We previously performed a transcriptomic analysis of breast cancer cells that led us to identify MAP4K4 as an ERRα-target gene [22]. This analysis showed that the expression of MAP4K4 increased by about 80% upon ERRα depletion, and also revealed that its expression was decreased but not fully suppressed in the control condition. Thus, we postulate that a correct protein level of MAP4K4 is critical for cell migration. It has been shown that the knockout or the knockdown of MAP4K4 leads to FA stabilisation and impaired or reduced cell migration probably due to a strong attachment of the cells to the substrate [18]. On the contrary, a marked increase in expression of MAP4K4 resulting from ERRα depletion leads to FA disassembly and may result in a reduced capacity of cells to respond to extracellular matrix cues. Consequently, the directionality of cell migration may be impaired rather than the migration process per se [22, 51]. We, therefore, propose that ERRα is important in ensuring a correct level of MAP4K4 necessary for proper oriented cell migration.
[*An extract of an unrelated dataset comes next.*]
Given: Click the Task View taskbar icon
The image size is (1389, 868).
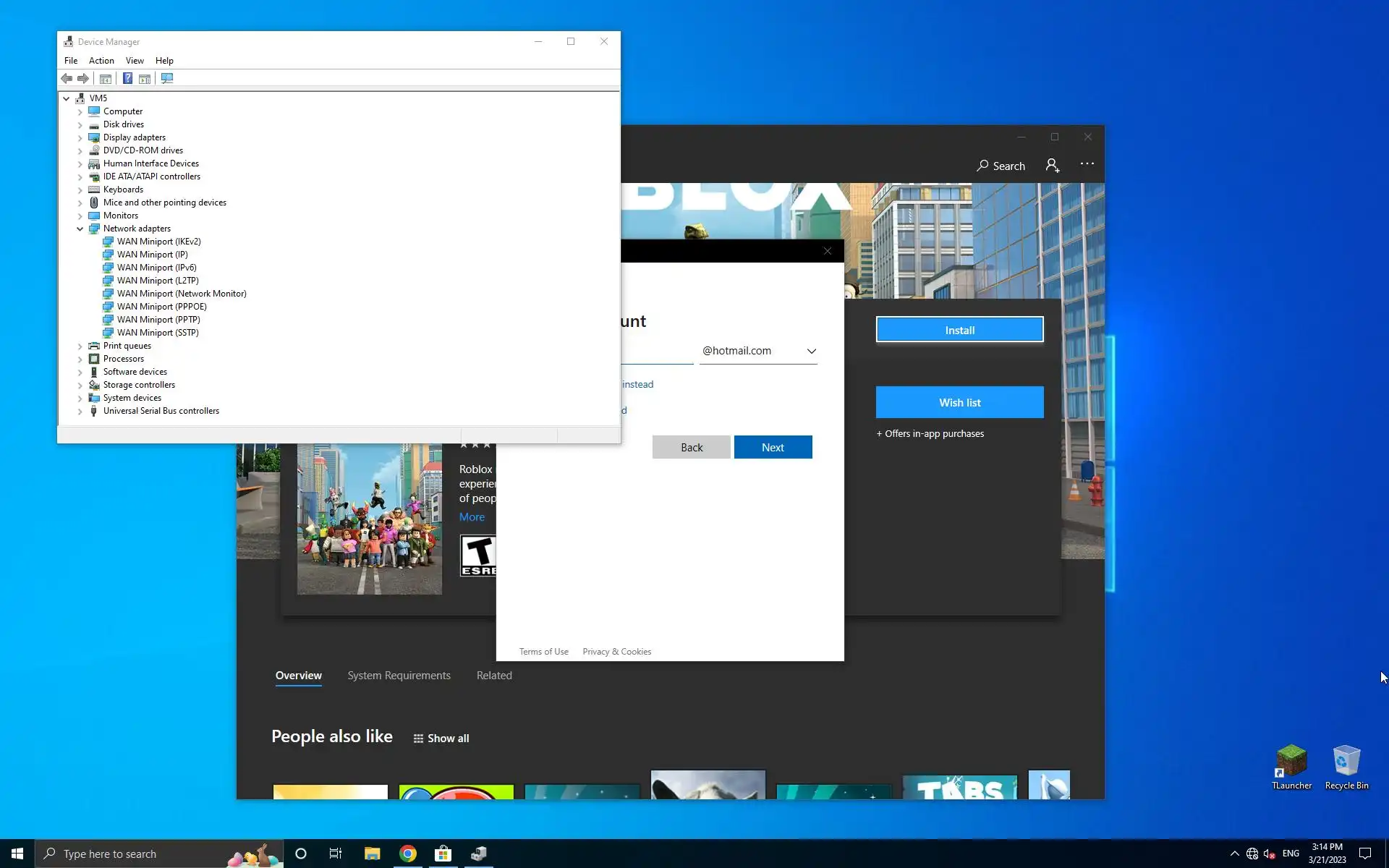Looking at the screenshot, I should [x=336, y=854].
A role of MAP4K4 in regulation of cortical actin dynamics has been previously shown [52,53,54]. Notably, these data show that MAP4K4 silencing decreases the accumulation of actin filaments in cell protrusions. Thus, it suggests that the upregulation of MAP4K4 resulting from ERRα depletion may promote aberrant actin polymerisation. However, we demonstrate here that MAP4K4 is not involved in the regulation of the actin network downstream of ERRα. Therefore, we speculate that ERRα-mediated regulation of MAP4K4 expression plays a major role in cell adhesion, but that another upstream signal may be needed to activate MAP4K4-dependent actin polymerisation. In this way, it has been shown that MAP4K4, or its mouse homologue NIK, phosphorylates ARP2 and the ERM proteins to induce actin polymerisation in response to growth factor stimulation [44, 52, 53]. Altogether, our data firmly demonstrate that ERRα coordinates actin polymerisation and adhesion via two independent pathways.

Both ERRα and MAP4K4 have been shown to be highly expressed in cancers [15, 23]. Our data demonstrate here that ERRα is a key transcriptional regulator of the MAP4K4 gene. However, epigenetic modifications and other signalling pathways also appear to be involved in the modulation of MAP4K4 expression [15]. In these conditions, compensation mechanisms may bypass the MAP4K4-induced cell adhesion defects to facilitate oriented migration of cancer cells. Thus, this study revealed that the modulation of cell adhesion exerted by ERRα through MAP4K4 is one specific way to control breast cancer cell migration.

In conclusion, we report that ERRα modulates actin polymerisation through the RhoA-ROCK axis and FA formation and turnover through the MAP4K4 pathway. As a consequence, deregulation of ERRα expression deeply impacts cell adhesion and cell morphology, pointing to a critical role played by ERRα in cancer cell migration.